• [Directions]
The data below holds a line containing "Notícias (531, 1895)" and a line containing "2018 (540, 384)"; please quote exactly those two lines and every line between them, and nothing else.

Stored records
════════════════════
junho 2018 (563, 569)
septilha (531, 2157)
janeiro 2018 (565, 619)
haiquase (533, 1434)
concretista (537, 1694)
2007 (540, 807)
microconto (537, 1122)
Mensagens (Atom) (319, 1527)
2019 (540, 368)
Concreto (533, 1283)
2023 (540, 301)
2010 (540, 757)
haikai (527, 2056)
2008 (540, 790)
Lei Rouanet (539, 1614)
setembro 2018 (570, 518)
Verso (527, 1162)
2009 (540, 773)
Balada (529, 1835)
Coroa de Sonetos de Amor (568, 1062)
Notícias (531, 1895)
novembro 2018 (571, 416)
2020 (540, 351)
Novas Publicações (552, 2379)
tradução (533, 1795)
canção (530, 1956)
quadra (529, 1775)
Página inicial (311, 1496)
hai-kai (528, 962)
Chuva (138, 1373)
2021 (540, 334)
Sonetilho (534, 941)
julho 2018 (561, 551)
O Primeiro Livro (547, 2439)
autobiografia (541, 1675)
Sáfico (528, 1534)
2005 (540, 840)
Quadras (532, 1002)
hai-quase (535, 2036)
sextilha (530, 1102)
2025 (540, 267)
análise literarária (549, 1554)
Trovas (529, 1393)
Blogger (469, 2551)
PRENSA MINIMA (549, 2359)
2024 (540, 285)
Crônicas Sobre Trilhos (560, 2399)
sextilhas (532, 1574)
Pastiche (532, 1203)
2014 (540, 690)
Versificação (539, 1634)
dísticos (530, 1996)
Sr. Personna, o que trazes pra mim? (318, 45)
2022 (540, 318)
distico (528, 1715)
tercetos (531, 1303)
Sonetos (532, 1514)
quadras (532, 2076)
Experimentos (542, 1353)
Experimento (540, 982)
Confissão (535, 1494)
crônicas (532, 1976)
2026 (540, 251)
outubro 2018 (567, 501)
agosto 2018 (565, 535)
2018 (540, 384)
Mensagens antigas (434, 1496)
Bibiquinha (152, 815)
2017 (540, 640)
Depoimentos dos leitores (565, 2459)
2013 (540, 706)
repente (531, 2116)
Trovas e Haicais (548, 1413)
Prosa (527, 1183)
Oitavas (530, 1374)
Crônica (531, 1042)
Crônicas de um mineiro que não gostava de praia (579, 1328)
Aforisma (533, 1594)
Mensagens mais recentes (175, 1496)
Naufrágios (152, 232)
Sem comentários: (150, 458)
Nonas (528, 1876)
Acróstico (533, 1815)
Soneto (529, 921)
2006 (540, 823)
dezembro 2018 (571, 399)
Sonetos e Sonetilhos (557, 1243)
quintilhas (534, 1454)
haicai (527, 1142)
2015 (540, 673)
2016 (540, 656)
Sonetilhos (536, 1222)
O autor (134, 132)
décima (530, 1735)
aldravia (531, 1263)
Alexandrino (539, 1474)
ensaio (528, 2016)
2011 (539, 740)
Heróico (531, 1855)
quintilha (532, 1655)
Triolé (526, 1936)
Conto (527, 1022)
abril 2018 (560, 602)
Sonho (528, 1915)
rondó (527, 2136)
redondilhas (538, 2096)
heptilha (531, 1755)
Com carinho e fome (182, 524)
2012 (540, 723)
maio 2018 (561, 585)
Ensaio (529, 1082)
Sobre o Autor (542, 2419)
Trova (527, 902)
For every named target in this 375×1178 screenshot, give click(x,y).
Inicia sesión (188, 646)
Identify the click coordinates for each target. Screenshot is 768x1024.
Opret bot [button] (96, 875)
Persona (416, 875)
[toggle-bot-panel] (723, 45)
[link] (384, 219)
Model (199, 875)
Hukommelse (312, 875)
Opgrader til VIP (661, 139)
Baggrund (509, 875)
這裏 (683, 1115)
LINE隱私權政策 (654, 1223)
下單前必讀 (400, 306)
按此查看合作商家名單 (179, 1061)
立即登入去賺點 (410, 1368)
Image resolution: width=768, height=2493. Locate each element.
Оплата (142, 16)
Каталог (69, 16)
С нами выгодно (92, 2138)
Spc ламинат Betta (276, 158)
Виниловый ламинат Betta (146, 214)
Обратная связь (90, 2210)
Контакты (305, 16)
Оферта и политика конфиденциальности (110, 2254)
════════════════════
• [Reply]
Notícias (531, 1895)
novembro 2018 (571, 416)
2020 (540, 351)
Novas Publicações (552, 2379)
tradução (533, 1795)
canção (530, 1956)
quadra (529, 1775)
Página inicial (311, 1496)
hai-kai (528, 962)
Chuva (138, 1373)
2021 (540, 334)
Sonetilho (534, 941)
julho 2018 (561, 551)
O Primeiro Livro (547, 2439)
autobiografia (541, 1675)
Sáfico (528, 1534)
2005 (540, 840)
Quadras (532, 1002)
hai-quase (535, 2036)
sextilha (530, 1102)
2025 (540, 267)
análise literarária (549, 1554)
Trovas (529, 1393)
Blogger (469, 2551)
PRENSA MINIMA (549, 2359)
2024 (540, 285)
Crônicas Sobre Trilhos (560, 2399)
sextilhas (532, 1574)
Pastiche (532, 1203)
2014 (540, 690)
Versificação (539, 1634)
dísticos (530, 1996)
Sr. Personna, o que trazes pra mim? (318, 45)
2022 (540, 318)
distico (528, 1715)
tercetos (531, 1303)
Sonetos (532, 1514)
quadras (532, 2076)
Experimentos (542, 1353)
Experimento (540, 982)
Confissão (535, 1494)
crônicas (532, 1976)
2026 (540, 251)
outubro 2018 (567, 501)
agosto 2018 (565, 535)
2018 (540, 384)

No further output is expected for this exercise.